Task description:
Convert every line of the items below into a numbered list, leaving out the blank lines.

## start

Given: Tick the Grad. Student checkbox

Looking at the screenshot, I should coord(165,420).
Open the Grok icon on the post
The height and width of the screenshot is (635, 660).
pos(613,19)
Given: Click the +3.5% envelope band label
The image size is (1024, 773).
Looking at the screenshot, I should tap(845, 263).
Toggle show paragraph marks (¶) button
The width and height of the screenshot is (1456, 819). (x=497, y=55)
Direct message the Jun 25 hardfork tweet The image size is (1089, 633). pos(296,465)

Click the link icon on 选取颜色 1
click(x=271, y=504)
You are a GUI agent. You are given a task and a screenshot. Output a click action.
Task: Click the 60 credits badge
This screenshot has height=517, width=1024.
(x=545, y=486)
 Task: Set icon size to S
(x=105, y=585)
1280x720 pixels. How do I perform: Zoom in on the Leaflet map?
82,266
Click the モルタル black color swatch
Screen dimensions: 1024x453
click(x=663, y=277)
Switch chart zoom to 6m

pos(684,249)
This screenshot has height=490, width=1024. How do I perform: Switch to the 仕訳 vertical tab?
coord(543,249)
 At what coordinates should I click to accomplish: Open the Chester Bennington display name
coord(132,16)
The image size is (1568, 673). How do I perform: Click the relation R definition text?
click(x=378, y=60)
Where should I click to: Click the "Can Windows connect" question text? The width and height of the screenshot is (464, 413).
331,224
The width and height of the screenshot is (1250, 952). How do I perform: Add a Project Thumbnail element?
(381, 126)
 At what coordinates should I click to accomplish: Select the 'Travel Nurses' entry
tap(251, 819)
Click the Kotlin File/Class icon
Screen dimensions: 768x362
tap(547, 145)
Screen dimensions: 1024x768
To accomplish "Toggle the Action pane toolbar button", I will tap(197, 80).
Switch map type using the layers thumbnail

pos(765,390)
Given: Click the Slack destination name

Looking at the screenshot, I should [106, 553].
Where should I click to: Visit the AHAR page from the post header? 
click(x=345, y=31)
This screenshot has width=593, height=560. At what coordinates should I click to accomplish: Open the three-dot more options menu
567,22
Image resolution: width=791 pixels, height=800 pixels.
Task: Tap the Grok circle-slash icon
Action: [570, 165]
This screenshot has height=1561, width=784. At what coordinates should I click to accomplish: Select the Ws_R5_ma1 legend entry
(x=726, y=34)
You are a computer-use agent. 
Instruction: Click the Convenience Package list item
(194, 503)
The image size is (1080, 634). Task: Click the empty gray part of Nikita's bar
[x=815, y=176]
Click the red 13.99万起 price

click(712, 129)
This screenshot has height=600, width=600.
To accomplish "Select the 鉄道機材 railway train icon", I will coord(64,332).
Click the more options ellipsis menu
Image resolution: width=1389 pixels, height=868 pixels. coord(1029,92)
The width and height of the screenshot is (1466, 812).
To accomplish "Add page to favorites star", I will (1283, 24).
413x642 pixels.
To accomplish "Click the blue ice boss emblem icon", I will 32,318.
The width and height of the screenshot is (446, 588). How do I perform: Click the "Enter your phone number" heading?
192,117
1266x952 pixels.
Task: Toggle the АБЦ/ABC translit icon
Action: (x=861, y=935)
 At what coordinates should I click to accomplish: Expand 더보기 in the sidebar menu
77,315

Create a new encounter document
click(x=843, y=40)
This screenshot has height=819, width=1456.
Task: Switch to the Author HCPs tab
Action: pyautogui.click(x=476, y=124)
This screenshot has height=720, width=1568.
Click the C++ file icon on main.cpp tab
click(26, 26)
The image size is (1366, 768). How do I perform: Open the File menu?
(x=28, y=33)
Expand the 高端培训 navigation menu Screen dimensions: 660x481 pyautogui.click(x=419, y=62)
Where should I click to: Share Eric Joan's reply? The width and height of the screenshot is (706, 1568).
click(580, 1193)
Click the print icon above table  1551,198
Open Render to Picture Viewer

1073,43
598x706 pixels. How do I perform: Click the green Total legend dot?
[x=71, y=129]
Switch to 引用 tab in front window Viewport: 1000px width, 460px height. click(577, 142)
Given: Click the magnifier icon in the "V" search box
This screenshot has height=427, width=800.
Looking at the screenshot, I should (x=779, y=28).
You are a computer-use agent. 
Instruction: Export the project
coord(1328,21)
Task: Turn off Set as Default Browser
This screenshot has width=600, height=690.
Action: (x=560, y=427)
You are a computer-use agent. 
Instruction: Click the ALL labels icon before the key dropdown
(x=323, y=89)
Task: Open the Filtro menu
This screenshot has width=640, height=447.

## end

Answer for this exercise:
1. Given: Tick the Grad. Student checkbox
2. Looking at the screenshot, I should coord(165,420).
3. Open the Grok icon on the post
4. The height and width of the screenshot is (635, 660).
5. pos(613,19)
6. Given: Click the +3.5% envelope band label
7. The image size is (1024, 773).
8. Looking at the screenshot, I should tap(845, 263).
9. Toggle show paragraph marks (¶) button
10. The width and height of the screenshot is (1456, 819). (x=497, y=55)
11. Direct message the Jun 25 hardfork tweet The image size is (1089, 633). pos(296,465)
12. Click the link icon on 选取颜色 1
13. click(x=271, y=504)
14. You are a GUI agent. You are given a task and a screenshot. Output a click action.
15. Task: Click the 60 credits badge
16. This screenshot has height=517, width=1024.
17. (x=545, y=486)
18.  Task: Set icon size to S
19. (x=105, y=585)
20. 1280x720 pixels. How do I perform: Zoom in on the Leaflet map?
21. 82,266
22. Click the モルタル black color swatch
23. Screen dimensions: 1024x453
24. click(x=663, y=277)
25. Switch chart zoom to 6m
26. pos(684,249)
27. This screenshot has height=490, width=1024. How do I perform: Switch to the 仕訳 vertical tab?
28. coord(543,249)
29.  At what coordinates should I click to accomplish: Open the Chester Bennington display name
30. coord(132,16)
31. The image size is (1568, 673). How do I perform: Click the relation R definition text?
32. click(x=378, y=60)
33. Where should I click to: Click the "Can Windows connect" question text? The width and height of the screenshot is (464, 413).
34. 331,224
35. The width and height of the screenshot is (1250, 952). How do I perform: Add a Project Thumbnail element?
36. (381, 126)
37.  At what coordinates should I click to accomplish: Select the 'Travel Nurses' entry
38. tap(251, 819)
39. Click the Kotlin File/Class icon
40. Screen dimensions: 768x362
41. tap(547, 145)
42. Screen dimensions: 1024x768
43. To accomplish "Toggle the Action pane toolbar button", I will tap(197, 80).
44. Switch map type using the layers thumbnail
45. pos(765,390)
46. Given: Click the Slack destination name
47. Looking at the screenshot, I should [106, 553].
48. Where should I click to: Visit the AHAR page from the post header? 
49. click(x=345, y=31)
50. This screenshot has width=593, height=560. At what coordinates should I click to accomplish: Open the three-dot more options menu
51. 567,22
52. Image resolution: width=791 pixels, height=800 pixels.
53. Task: Tap the Grok circle-slash icon
54. Action: [570, 165]
55. This screenshot has height=1561, width=784. At what coordinates should I click to accomplish: Select the Ws_R5_ma1 legend entry
56. (x=726, y=34)
57. You are a computer-use agent. 
58. Instruction: Click the Convenience Package list item
59. (194, 503)
60. The image size is (1080, 634). Task: Click the empty gray part of Nikita's bar
61. [x=815, y=176]
62. Click the red 13.99万起 price
63. click(712, 129)
64. This screenshot has height=600, width=600.
65. To accomplish "Select the 鉄道機材 railway train icon", I will coord(64,332).
66. Click the more options ellipsis menu
67. Image resolution: width=1389 pixels, height=868 pixels. coord(1029,92)
68. The width and height of the screenshot is (1466, 812).
69. To accomplish "Add page to favorites star", I will (1283, 24).
70. 413x642 pixels.
71. To accomplish "Click the blue ice boss emblem icon", I will 32,318.
72. The width and height of the screenshot is (446, 588). How do I perform: Click the "Enter your phone number" heading?
73. 192,117
74. 1266x952 pixels.
75. Task: Toggle the АБЦ/ABC translit icon
76. Action: (x=861, y=935)
77.  At what coordinates should I click to accomplish: Expand 더보기 in the sidebar menu
78. 77,315
79. Create a new encounter document
80. click(x=843, y=40)
81. This screenshot has height=819, width=1456.
82. Task: Switch to the Author HCPs tab
83. Action: pyautogui.click(x=476, y=124)
84. This screenshot has height=720, width=1568.
85. Click the C++ file icon on main.cpp tab
86. click(26, 26)
87. The image size is (1366, 768). How do I perform: Open the File menu?
88. (x=28, y=33)
89. Expand the 高端培训 navigation menu Screen dimensions: 660x481 pyautogui.click(x=419, y=62)
90. Where should I click to: Share Eric Joan's reply? The width and height of the screenshot is (706, 1568).
91. click(580, 1193)
92. Click the print icon above table  1551,198
93. Open Render to Picture Viewer
94. 1073,43
95. 598x706 pixels. How do I perform: Click the green Total legend dot?
96. [x=71, y=129]
97. Switch to 引用 tab in front window Viewport: 1000px width, 460px height. click(577, 142)
98. Given: Click the magnifier icon in the "V" search box
99. This screenshot has height=427, width=800.
100. Looking at the screenshot, I should (x=779, y=28).
101. You are a computer-use agent. 
102. Instruction: Export the project
103. coord(1328,21)
104. Task: Turn off Set as Default Browser
105. This screenshot has width=600, height=690.
106. Action: (x=560, y=427)
107. You are a computer-use agent. 
108. Instruction: Click the ALL labels icon before the key dropdown
109. (x=323, y=89)
110. Task: Open the Filtro menu
111. This screenshot has width=640, height=447.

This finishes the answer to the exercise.